In the fourth test case, you can select $i=2$, after that the array a will be equal to $[3,2,9]$. The GCD of this array is $1$, and the total cost is $2$.

In the sixth test case, you can select $i=4$ and $i=5$, after that the array a will be equal to $[120,60,80,4,5]$. The GCD of this array is $1$, and the total cost is $3$.

 

解题思路

　　A题，比赛的时候卡了一个小时，哈哈。

　　先说一个重要的结论：对于一个整数$n$，有$\gcd{(n - 1, n)} = 1$。
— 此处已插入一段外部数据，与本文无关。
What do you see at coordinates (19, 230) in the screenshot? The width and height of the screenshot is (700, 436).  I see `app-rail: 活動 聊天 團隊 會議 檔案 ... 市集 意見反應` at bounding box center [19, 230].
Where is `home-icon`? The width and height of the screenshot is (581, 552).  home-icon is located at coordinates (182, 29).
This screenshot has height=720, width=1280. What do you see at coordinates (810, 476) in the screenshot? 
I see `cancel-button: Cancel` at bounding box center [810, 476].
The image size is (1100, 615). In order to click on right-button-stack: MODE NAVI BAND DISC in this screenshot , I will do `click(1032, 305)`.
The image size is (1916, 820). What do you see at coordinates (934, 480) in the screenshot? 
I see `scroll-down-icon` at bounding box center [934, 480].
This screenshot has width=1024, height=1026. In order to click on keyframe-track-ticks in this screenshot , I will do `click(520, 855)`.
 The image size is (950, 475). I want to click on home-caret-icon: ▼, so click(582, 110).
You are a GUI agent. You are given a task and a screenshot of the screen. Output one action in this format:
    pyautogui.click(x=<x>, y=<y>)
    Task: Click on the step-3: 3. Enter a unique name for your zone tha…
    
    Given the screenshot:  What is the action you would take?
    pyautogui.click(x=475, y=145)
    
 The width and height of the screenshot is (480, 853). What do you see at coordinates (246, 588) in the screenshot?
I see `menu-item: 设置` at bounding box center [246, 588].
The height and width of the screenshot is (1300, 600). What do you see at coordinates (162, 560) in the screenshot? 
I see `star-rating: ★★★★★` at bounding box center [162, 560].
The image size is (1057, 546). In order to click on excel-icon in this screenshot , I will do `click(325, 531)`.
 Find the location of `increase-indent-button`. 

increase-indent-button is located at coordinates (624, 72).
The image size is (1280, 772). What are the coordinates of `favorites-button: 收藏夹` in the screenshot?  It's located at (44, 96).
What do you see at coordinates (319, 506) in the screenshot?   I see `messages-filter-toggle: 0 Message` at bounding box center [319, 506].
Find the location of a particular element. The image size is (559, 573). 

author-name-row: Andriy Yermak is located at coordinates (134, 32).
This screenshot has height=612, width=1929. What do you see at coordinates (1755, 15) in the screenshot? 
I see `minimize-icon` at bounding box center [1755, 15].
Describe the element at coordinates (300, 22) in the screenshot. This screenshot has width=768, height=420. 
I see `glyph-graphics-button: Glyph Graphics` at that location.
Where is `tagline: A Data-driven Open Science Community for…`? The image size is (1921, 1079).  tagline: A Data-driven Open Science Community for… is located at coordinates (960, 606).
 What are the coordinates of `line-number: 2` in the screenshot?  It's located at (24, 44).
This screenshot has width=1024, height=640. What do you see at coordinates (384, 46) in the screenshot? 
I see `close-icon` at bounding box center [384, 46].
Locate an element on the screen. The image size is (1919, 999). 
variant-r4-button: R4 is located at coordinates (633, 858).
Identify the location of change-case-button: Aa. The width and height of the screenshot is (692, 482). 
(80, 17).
证明如下：

　　先证$\gcd{(a, b)} = \gcd{(a - b, b)}$。设$\gcd{(a, b)} = d$，那么有$a = d \times x$，$b = d \times y$，并且$x$和$y$互质（如果$x$和$y$不互质那么$a$和$b$的最大公约数就不是$d$了）。证明$d$是$a - b$的公约数：有$a - b = d \times x - d \times y = d \times (x - y)$，即$d \mid a - b$。又因为$d \mid b$，因此$d$是$a - b$和$b$的公约数。下面证$d$是$a - b$和$b$的最大公约数：反证法，如果存在一个$e > d$，且满足$e \mid a - b$，$e \mid b$，那么可以得到$e \mid a$，即$a$和$b$存在一个比$d$更大的公约数，这就与$\gcd{(a, b)} = d$矛盾了，因此$d$是$a - b$和$b$的最大公约数，即$\gcd{(a - b, b)} = \gcd{(a, b)} = d$。同理可证$\gcd{(a, b)} = \gcd{(a - b, a)}$。

　　因此有结论$\gcd{(a, b)} = \gcd{(a - b, b)} = \gcd{(a - b, a)}$。

　　因为$\gcd{(n, 1)} = 1$，因此有$\gcd{(n, 1)} = \gcd{(n - 1, n)} = 1$，得证。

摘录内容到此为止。